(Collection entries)

▼

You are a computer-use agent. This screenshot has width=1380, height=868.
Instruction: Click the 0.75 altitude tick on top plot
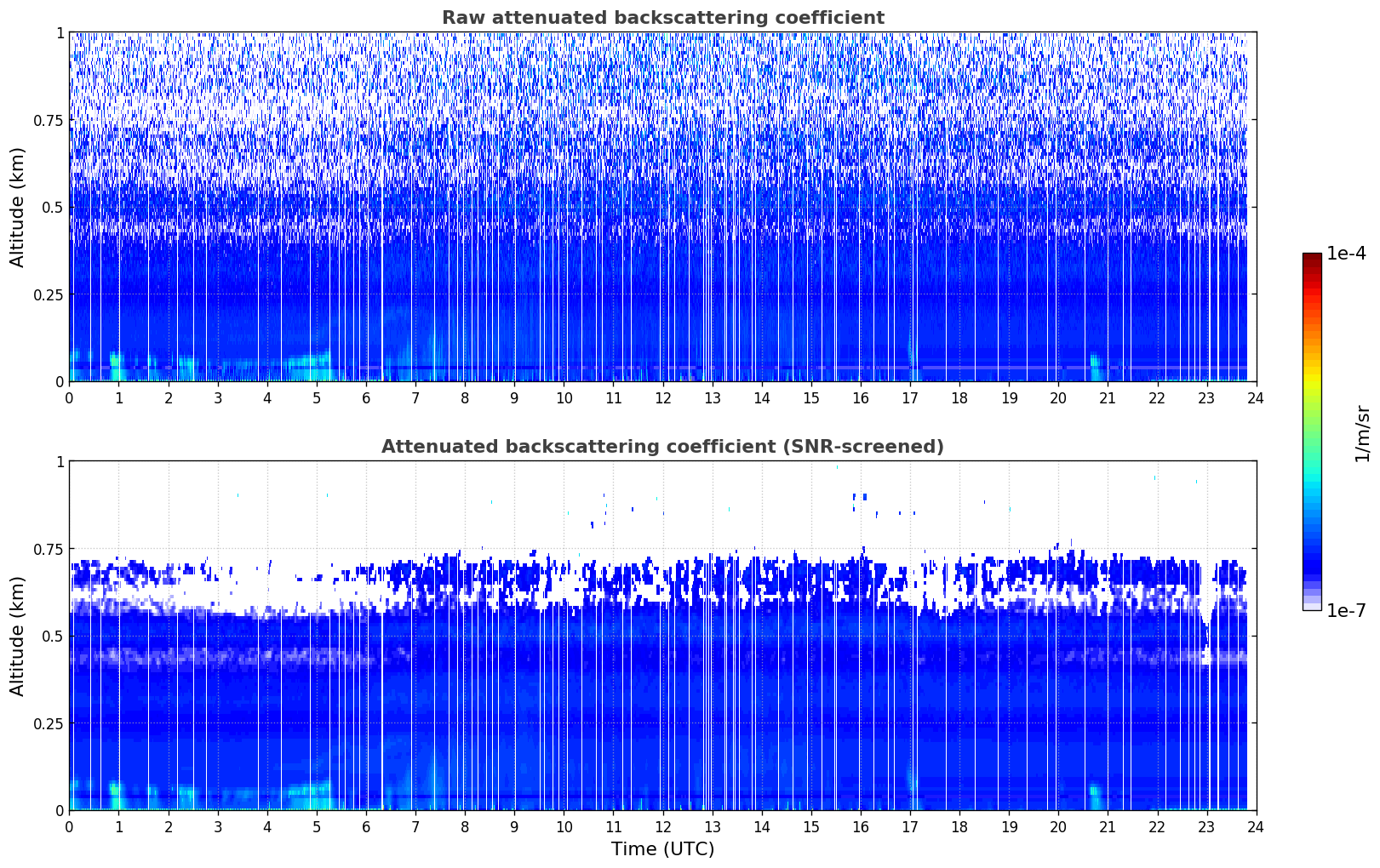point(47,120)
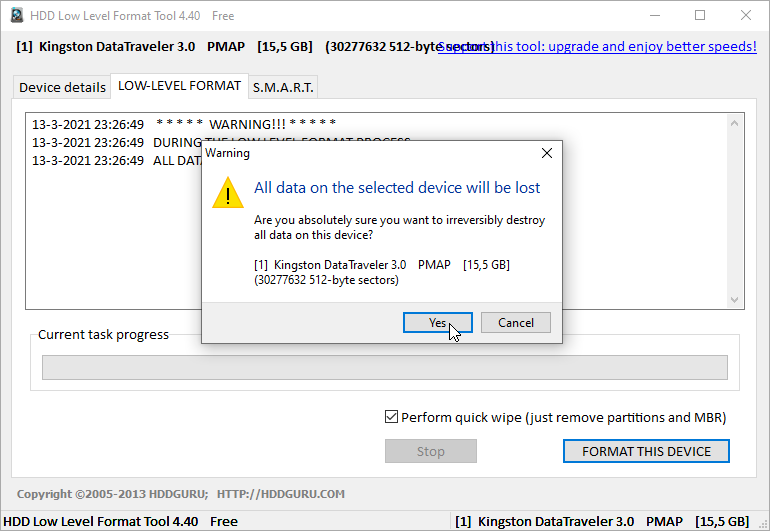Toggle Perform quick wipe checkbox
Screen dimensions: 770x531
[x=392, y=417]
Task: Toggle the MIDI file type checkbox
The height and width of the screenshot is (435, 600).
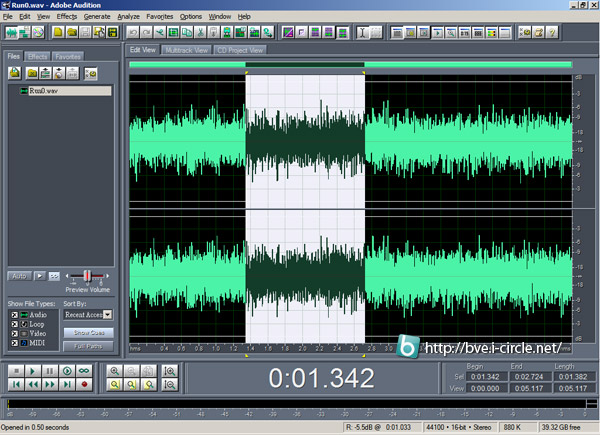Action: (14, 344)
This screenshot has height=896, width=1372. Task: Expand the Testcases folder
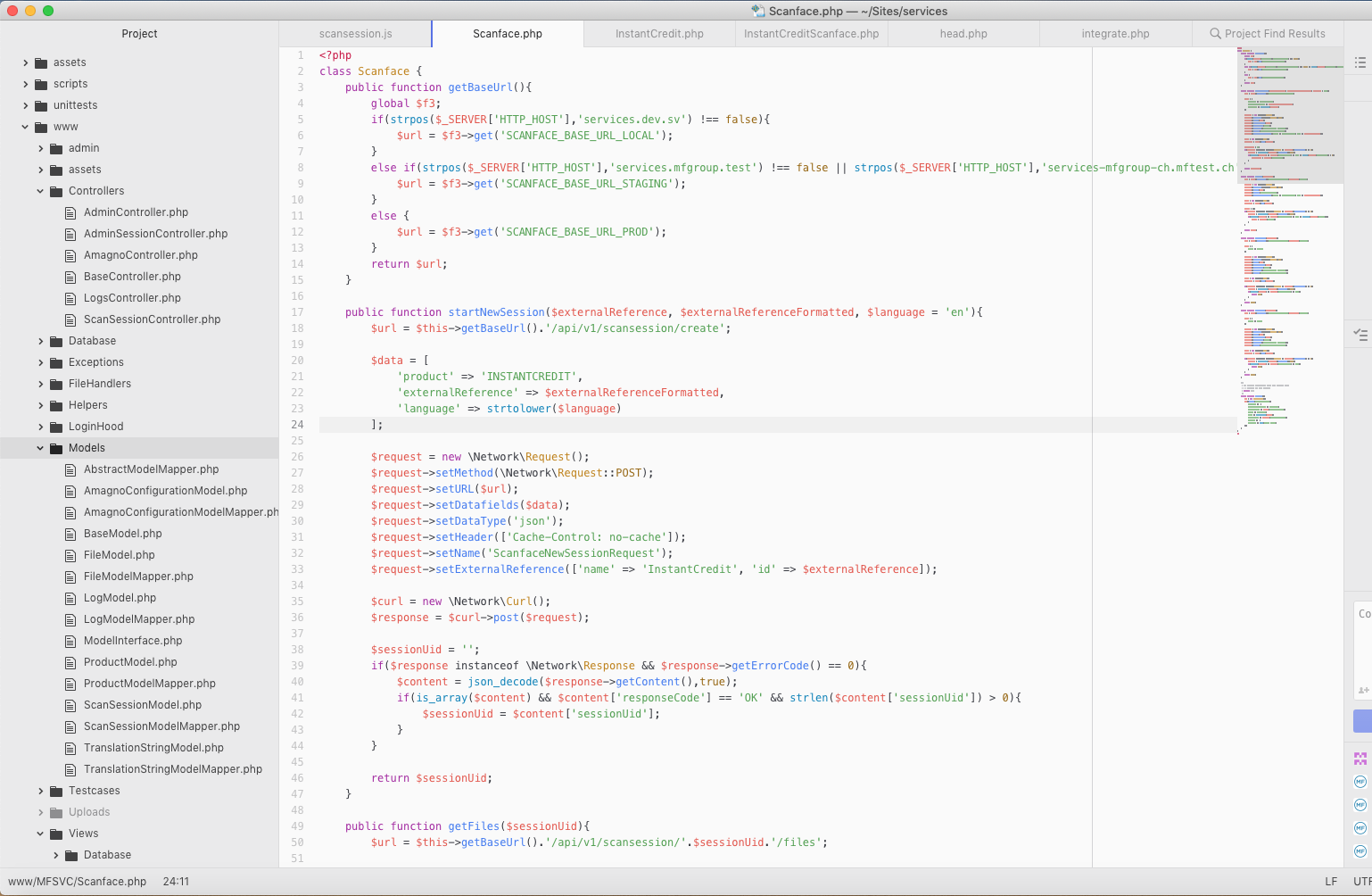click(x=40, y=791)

▲

> **What you need to do**
Beginning with the line that contains "The height and", output every line down to the last line of the entries above exactly as written, apart from the pictures.

> **Expected answer**
The height and width of the screenshot is (435, 600).
Action: (14, 344)
This screenshot has height=896, width=1372. Task: Expand the Testcases folder
click(x=40, y=791)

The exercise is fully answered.